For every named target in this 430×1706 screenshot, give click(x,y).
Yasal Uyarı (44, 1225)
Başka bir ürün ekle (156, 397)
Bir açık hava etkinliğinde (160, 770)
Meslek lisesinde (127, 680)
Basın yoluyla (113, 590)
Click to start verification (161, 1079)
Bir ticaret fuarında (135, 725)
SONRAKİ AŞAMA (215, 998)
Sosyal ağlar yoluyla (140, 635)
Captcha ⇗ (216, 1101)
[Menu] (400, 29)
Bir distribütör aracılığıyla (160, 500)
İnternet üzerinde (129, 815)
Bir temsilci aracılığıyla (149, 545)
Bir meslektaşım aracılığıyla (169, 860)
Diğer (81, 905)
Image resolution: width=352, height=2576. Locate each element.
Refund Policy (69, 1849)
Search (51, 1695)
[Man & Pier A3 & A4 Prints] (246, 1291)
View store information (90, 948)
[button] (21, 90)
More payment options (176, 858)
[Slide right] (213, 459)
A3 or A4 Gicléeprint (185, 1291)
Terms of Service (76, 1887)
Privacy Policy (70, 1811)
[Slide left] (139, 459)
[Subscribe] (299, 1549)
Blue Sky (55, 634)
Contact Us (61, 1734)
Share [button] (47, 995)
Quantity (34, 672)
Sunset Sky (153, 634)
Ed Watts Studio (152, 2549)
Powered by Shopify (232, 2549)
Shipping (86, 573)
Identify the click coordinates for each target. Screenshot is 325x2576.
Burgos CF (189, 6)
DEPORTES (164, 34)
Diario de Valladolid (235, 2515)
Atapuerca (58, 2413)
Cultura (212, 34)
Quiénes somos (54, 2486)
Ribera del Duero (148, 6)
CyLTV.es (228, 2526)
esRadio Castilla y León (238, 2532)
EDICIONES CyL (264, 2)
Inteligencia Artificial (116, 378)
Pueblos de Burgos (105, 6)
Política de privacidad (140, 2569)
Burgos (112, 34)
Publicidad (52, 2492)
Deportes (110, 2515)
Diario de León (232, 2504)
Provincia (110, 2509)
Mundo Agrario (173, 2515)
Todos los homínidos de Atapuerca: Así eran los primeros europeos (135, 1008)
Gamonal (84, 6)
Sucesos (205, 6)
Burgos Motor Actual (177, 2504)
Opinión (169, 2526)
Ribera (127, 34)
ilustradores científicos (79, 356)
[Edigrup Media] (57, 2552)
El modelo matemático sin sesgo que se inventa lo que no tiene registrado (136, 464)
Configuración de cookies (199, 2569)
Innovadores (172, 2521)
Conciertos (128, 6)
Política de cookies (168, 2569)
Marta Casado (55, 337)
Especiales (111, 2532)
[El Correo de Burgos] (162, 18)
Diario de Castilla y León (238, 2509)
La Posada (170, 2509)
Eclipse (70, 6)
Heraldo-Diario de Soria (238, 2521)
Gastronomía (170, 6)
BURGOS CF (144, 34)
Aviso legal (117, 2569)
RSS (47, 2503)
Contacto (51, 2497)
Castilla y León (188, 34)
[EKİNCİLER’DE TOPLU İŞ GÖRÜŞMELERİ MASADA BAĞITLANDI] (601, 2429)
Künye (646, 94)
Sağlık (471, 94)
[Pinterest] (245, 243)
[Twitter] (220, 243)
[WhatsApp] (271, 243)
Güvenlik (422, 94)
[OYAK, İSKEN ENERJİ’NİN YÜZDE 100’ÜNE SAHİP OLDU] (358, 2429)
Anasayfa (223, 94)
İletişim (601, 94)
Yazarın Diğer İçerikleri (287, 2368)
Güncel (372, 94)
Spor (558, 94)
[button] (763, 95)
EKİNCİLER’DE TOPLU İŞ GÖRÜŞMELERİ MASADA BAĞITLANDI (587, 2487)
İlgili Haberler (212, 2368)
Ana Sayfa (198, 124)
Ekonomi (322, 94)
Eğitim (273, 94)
※
What the task requires:
Extract each line of the listing above, copying it word for word.

Answer area:
For every named target in this 430×1706 screenshot, give click(x,y).
Yasal Uyarı (44, 1225)
Başka bir ürün ekle (156, 397)
Bir açık hava etkinliğinde (160, 770)
Meslek lisesinde (127, 680)
Basın yoluyla (113, 590)
Click to start verification (161, 1079)
Bir ticaret fuarında (135, 725)
SONRAKİ AŞAMA (215, 998)
Sosyal ağlar yoluyla (140, 635)
Captcha ⇗ (216, 1101)
[Menu] (400, 29)
Bir distribütör aracılığıyla (160, 500)
İnternet üzerinde (129, 815)
Bir temsilci aracılığıyla (149, 545)
Bir meslektaşım aracılığıyla (169, 860)
Diğer (81, 905)
Image resolution: width=352, height=2576. Locate each element.
Refund Policy (69, 1849)
Search (51, 1695)
[Man & Pier A3 & A4 Prints] (246, 1291)
View store information (90, 948)
[button] (21, 90)
More payment options (176, 858)
[Slide right] (213, 459)
A3 or A4 Gicléeprint (185, 1291)
Terms of Service (76, 1887)
Privacy Policy (70, 1811)
[Slide left] (139, 459)
[Subscribe] (299, 1549)
Blue Sky (55, 634)
Contact Us (61, 1734)
Share [button] (47, 995)
Quantity (34, 672)
Sunset Sky (153, 634)
Ed Watts Studio (152, 2549)
Powered by Shopify (232, 2549)
Shipping (86, 573)
Identify the click coordinates for each target. Screenshot is 325x2576.
Burgos CF (189, 6)
DEPORTES (164, 34)
Diario de Valladolid (235, 2515)
Atapuerca (58, 2413)
Cultura (212, 34)
Quiénes somos (54, 2486)
Ribera del Duero (148, 6)
CyLTV.es (228, 2526)
esRadio Castilla y León (238, 2532)
EDICIONES CyL (264, 2)
Inteligencia Artificial (116, 378)
Pueblos de Burgos (105, 6)
Política de privacidad (140, 2569)
Burgos (112, 34)
Publicidad (52, 2492)
Deportes (110, 2515)
Diario de León (232, 2504)
Provincia (110, 2509)
Mundo Agrario (173, 2515)
Todos los homínidos de Atapuerca: Así eran los primeros europeos (135, 1008)
Gamonal (84, 6)
Sucesos (205, 6)
Burgos Motor Actual (177, 2504)
Opinión (169, 2526)
Ribera (127, 34)
ilustradores científicos (79, 356)
[Edigrup Media] (57, 2552)
El modelo matemático sin sesgo que se inventa lo que no tiene registrado (136, 464)
Configuración de cookies (199, 2569)
Innovadores (172, 2521)
Conciertos (128, 6)
Política de cookies (168, 2569)
Marta Casado (55, 337)
Especiales (111, 2532)
[El Correo de Burgos] (162, 18)
Diario de Castilla y León (238, 2509)
La Posada (170, 2509)
Eclipse (70, 6)
Heraldo-Diario de Soria (238, 2521)
Gastronomía (170, 6)
BURGOS CF (144, 34)
Aviso legal (117, 2569)
RSS (47, 2503)
Contacto (51, 2497)
Castilla y León (188, 34)
[EKİNCİLER’DE TOPLU İŞ GÖRÜŞMELERİ MASADA BAĞITLANDI] (601, 2429)
Künye (646, 94)
Sağlık (471, 94)
[Pinterest] (245, 243)
[Twitter] (220, 243)
[WhatsApp] (271, 243)
Güvenlik (422, 94)
[OYAK, İSKEN ENERJİ’NİN YÜZDE 100’ÜNE SAHİP OLDU] (358, 2429)
Anasayfa (223, 94)
İletişim (601, 94)
Yazarın Diğer İçerikleri (287, 2368)
Güncel (372, 94)
Spor (558, 94)
[button] (763, 95)
EKİNCİLER’DE TOPLU İŞ GÖRÜŞMELERİ MASADA BAĞITLANDI (587, 2487)
İlgili Haberler (212, 2368)
Ana Sayfa (198, 124)
Ekonomi (322, 94)
Eğitim (273, 94)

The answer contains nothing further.